Fig 7 Effects of PA on expression levels of IRE1-XBP1 pathway related proteins in GC-1 n=3)

短時間(24 h)PA誘導的GC-1細胞凋亡模型中,GRP78、CHOP表達上升,PERK-eIF2α-ATF4信號通路以及IRE1-XBP1通路被激活,提示PA通過PERK-eIF2α-ATF4和IRE1-XBP1兩條通路激活ERS,誘導GC-1細胞凋亡[14]。
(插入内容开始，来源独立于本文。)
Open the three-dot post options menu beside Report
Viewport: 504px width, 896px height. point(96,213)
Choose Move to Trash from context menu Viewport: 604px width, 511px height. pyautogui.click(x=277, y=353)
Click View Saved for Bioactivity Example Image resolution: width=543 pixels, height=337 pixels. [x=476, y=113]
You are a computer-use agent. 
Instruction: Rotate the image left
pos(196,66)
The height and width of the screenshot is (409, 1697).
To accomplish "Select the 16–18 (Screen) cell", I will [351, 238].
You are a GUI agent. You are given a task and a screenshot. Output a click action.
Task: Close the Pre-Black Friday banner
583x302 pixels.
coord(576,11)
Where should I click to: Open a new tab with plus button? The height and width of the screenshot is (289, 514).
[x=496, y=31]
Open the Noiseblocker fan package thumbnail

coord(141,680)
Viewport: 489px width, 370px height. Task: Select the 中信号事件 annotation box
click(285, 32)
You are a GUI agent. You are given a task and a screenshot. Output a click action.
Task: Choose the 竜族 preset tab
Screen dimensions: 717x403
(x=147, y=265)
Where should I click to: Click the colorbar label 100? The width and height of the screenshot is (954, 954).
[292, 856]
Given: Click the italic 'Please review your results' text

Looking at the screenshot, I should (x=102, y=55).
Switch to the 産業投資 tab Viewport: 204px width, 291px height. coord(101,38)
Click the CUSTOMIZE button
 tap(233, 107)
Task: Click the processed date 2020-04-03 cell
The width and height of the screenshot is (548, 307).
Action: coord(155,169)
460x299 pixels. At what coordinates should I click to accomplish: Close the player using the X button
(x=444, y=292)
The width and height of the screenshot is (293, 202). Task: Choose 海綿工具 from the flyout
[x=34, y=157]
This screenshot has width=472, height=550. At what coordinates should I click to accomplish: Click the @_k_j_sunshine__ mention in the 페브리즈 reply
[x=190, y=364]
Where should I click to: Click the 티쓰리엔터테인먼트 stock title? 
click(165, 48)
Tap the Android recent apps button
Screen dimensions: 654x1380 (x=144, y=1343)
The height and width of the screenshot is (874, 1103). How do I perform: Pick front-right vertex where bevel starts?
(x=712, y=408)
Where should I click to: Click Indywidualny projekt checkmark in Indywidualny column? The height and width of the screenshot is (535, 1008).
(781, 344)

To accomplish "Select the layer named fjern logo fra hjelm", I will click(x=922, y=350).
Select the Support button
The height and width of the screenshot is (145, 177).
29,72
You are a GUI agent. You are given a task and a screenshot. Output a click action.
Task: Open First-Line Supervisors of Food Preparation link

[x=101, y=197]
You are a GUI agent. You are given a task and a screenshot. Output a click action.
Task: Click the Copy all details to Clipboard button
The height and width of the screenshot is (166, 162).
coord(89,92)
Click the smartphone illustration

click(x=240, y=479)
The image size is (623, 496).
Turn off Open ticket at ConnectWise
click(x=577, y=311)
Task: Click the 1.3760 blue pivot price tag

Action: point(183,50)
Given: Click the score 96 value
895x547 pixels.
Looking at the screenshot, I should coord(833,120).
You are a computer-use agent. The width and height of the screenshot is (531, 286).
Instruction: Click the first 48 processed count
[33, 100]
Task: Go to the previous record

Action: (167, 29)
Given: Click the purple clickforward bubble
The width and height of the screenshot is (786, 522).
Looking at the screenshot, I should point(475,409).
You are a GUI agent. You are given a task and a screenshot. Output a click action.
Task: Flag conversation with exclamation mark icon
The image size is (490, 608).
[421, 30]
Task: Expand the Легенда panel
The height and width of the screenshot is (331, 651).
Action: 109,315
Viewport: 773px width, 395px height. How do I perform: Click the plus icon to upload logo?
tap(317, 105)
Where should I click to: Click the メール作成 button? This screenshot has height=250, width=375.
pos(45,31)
本研究結果與文獻報道存在差異,ATF4變化的趨勢不一致,可能是因為本研究中PA作用的時間過長(48 h)而導致的。

ATF4是哺乳動物應激反應的主要調節因子,包括ERS和線粒體應激等。ATF4可通過上調ER分子伴侶蛋白的轉錄表達以恢復ER穩態;同時,ATF4可通過激活綜合應激反應(ISR)重新編程細胞代謝,通過減少線粒核糖體蛋白、抑制線粒體翻譯維持線粒體蛋白穩態[15]。本研究結果顯示,250 μmol·L-1PA處理48 h后,ATF4的蛋白表達水平顯著下降,提示在該條件下,GC-1細胞無法通過ATF4維持細胞穩態。

IRE1與脂質代謝的調節直接相關[16],RIDD是脂質穩態的關鍵調控機制,IRE1可有效降低血漿脂質水平,同時IRE1可有效防止肝細胞內的脂質積累[17]。本研究結果顯示,PA處理48 h后,IRE1-XBP1信號通路顯著激活,提示在PA誘導的高脂條件下,細胞通過IRE1-XBP1信號通路調控脂質穩態。如前所述,當脂質長時間過度累積時,ERS被激活,進而觸發UPR,細胞通過IRE1-XBP1信號通路促進CHOP表達誘導細胞凋亡。

綜上所述,48 h PA處理誘導GC-1細胞凋亡,其誘導凋亡的機制可能與ERS相關,起主導作用的可能是IRE1-XBP1信號通路。